I mean, assuming some portions of the emulated GPU exist (how else are the homebrews running?), and at least most opcodes are working right, what is the problem in that department? I mean, at least a title screen, perhaps?

Not a developer on this, but it mostly comes down to the fact that most commercial games are far more complex than any simple homebrew, and they try to do things which are not really done or working fully. You usually see a bunch of "TODO" in the log, or similar, which just crashes the games when they don't get the expected input. Or they use a function that should be working, but is bugged in some way. For instance Disgaea 3 should work (well, run further) if you look at what happens in the log, but for some reason some mutex/semaphore doesn't receive a signal and everything just stalls at this point while the other threads wait.

Most homebrew aren't even multithreaded, so this bug would not affect them.
Chalking Fenterbyte
Unregistered


 
02-19-2014, 09:59 PM -
#5
So (one) the problem lies somewhere along the lines of multitasking properly?

No doubt is any commercial game magnitudes more difficult than any homebrew, but that problem must exist simply because the input system can't give the desired output - in other words, the games are not being executed correctly enough, and/or the emulated pipeline/GPU can't work properly with the input as well.

I haven't look much into the source, but under what conditions is the GPU being emulated? NVIDIA claims the GPU used in PS3 is some variant of the GeForce 7 series models of graphics chips. I assume that PS3 games are compiled with intended shader code for some variant model architecture of the GeForce 7. Not my area of specialty, but can't you LLE the shading and texturing, and HLE more of the data processing?
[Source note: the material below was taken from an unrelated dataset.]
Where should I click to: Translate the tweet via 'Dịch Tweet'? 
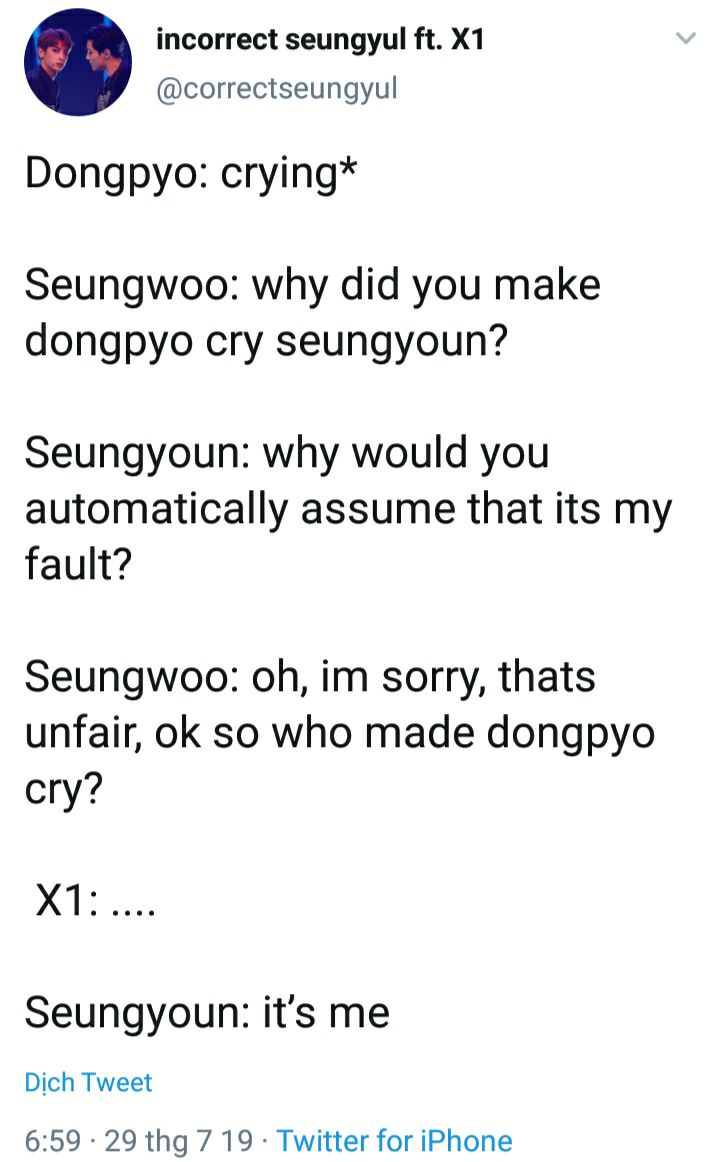tap(88, 1082)
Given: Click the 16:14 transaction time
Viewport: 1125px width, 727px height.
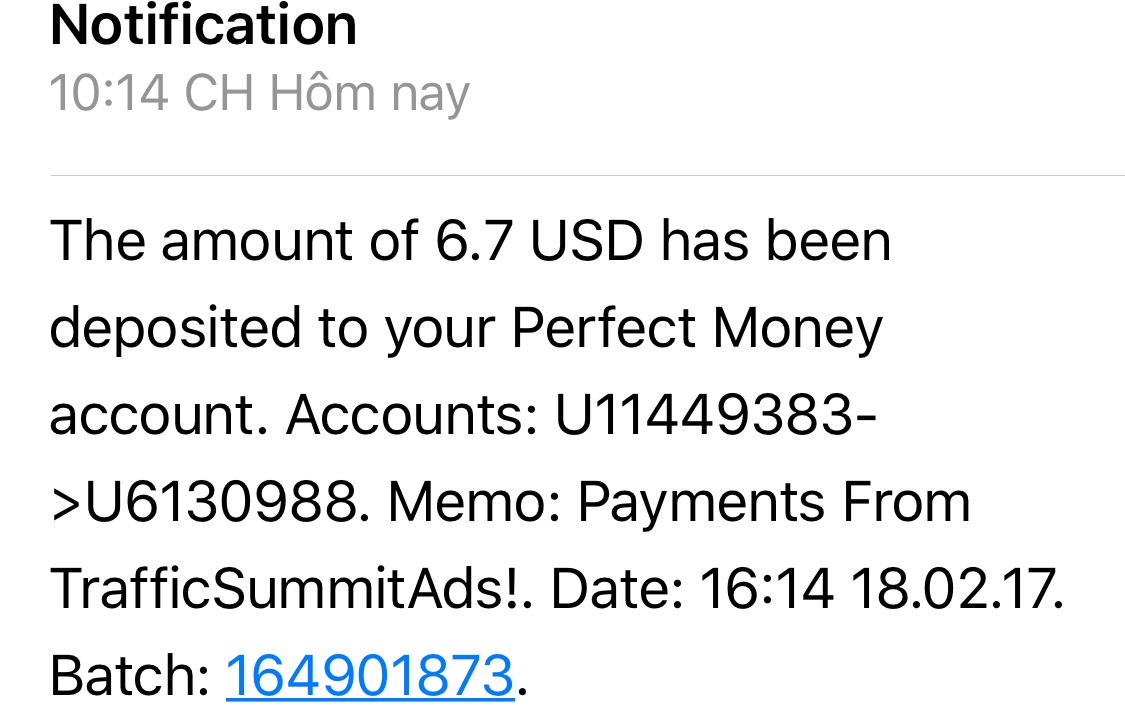Looking at the screenshot, I should click(766, 590).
Do any devs of RPCS3 know the full extent of GeForce GPUs? There's some documentation (some of which may give a better idea on how to implement HLE, if desired), though not ideal and detailed enough, such as follows:

http://developer.download.nvidia.com/GPU..._Guide.pdf

Also, Nouveau seems to be a step forward with regards to the "mystery" of NVIDIA GPUs. NVIDIA also reported that they would release more info on their GPUs specificially for Nouveau.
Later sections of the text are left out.